» **Data excerpts**
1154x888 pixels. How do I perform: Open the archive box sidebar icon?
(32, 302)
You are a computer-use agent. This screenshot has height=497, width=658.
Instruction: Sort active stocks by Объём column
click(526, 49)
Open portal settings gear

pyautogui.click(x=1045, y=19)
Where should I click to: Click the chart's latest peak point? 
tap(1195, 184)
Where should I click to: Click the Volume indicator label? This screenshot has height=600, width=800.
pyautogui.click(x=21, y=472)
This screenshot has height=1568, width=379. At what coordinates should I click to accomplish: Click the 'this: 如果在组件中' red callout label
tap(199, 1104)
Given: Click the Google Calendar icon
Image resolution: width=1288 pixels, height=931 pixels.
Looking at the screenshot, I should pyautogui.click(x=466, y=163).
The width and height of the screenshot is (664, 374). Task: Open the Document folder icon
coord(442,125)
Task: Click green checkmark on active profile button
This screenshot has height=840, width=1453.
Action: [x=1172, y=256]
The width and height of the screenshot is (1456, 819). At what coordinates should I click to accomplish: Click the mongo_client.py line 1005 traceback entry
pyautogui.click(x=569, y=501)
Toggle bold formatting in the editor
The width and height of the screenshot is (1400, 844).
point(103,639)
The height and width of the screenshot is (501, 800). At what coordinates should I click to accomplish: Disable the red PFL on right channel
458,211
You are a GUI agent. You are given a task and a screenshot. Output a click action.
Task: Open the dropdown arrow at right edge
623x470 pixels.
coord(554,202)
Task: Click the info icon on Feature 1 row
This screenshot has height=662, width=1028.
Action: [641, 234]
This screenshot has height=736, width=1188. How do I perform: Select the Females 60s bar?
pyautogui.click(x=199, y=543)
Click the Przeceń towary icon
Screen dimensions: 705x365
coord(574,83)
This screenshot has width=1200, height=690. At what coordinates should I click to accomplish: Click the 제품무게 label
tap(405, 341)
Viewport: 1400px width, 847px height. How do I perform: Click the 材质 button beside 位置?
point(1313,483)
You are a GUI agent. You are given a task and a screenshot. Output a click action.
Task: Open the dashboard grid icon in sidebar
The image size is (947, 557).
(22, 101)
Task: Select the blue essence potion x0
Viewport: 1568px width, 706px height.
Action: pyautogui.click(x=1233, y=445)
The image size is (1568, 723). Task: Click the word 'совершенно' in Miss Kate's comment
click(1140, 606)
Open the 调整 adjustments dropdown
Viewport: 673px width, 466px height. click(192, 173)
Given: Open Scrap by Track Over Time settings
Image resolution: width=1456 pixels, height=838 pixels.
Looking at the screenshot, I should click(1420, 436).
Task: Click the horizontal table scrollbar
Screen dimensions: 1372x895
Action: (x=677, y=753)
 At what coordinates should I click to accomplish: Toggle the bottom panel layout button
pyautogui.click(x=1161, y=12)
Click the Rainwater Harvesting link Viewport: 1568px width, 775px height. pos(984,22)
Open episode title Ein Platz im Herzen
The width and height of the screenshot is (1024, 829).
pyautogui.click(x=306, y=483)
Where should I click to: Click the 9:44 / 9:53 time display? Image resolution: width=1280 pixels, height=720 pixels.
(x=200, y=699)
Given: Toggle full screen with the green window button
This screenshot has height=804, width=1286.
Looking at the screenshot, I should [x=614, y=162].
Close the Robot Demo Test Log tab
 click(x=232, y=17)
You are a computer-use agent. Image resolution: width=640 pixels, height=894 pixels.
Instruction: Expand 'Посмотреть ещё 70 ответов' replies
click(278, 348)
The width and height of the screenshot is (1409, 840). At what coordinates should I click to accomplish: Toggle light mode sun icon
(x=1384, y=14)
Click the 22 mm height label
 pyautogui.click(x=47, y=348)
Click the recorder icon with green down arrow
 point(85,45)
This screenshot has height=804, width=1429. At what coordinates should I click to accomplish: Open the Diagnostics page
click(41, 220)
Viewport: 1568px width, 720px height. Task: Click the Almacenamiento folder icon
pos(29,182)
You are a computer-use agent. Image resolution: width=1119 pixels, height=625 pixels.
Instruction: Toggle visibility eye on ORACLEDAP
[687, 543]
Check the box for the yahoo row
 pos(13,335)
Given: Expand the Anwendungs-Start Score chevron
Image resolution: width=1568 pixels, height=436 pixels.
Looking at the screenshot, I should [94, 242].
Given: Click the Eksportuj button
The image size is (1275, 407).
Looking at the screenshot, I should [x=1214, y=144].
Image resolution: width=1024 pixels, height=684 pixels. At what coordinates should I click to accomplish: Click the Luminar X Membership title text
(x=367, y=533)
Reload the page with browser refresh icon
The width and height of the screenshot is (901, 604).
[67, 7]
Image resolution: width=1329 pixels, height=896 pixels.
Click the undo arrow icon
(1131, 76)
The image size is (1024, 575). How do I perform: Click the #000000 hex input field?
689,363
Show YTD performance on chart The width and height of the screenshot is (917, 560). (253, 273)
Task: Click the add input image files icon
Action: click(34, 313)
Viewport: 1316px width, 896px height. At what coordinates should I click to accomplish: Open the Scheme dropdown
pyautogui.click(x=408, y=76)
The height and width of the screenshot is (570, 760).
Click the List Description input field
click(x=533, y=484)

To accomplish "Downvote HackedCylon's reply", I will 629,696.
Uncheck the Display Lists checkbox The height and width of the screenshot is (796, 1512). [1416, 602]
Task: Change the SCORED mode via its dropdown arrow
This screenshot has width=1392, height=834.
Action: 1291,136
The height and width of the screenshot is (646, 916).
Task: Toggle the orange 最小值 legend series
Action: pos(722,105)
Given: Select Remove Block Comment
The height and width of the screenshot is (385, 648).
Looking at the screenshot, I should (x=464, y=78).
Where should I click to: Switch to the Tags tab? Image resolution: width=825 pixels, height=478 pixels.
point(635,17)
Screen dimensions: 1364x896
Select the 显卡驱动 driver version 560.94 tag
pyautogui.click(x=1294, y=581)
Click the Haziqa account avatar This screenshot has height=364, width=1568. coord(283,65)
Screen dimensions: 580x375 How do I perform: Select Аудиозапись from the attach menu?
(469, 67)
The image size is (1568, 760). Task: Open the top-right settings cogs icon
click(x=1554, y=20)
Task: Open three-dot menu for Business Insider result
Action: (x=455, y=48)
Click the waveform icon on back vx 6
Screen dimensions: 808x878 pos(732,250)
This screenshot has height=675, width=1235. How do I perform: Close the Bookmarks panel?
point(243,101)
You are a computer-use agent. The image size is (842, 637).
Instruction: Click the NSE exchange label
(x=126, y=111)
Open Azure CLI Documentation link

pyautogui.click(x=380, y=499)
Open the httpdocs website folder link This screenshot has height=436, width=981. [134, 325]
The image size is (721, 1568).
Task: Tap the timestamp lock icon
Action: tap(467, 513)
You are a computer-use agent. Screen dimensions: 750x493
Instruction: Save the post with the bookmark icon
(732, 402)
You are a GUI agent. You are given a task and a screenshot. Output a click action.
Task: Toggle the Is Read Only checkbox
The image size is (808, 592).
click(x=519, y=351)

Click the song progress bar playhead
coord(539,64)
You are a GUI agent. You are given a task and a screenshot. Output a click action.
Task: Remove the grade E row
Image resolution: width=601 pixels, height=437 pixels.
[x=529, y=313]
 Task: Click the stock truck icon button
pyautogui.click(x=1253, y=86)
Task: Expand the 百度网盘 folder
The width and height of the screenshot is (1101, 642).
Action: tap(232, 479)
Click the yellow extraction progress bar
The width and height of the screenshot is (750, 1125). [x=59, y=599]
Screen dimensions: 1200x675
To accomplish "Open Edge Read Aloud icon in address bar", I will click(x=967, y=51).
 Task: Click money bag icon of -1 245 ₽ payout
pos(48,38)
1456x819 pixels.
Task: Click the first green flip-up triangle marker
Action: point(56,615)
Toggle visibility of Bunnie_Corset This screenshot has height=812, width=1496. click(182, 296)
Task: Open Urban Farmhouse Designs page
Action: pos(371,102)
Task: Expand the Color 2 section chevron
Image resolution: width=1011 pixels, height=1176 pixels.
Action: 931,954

» **Short problem**
Copy out the data word for word, starting at the line that contains "This screenshot has height=1568, width=379." and ending at the line that contains "should pyautogui.click(x=466, y=163).", with both of those lines included.

» **Complete answer**
This screenshot has height=1568, width=379. At what coordinates should I click to accomplish: Click the 'this: 如果在组件中' red callout label
tap(199, 1104)
Given: Click the Google Calendar icon
Image resolution: width=1288 pixels, height=931 pixels.
Looking at the screenshot, I should pyautogui.click(x=466, y=163).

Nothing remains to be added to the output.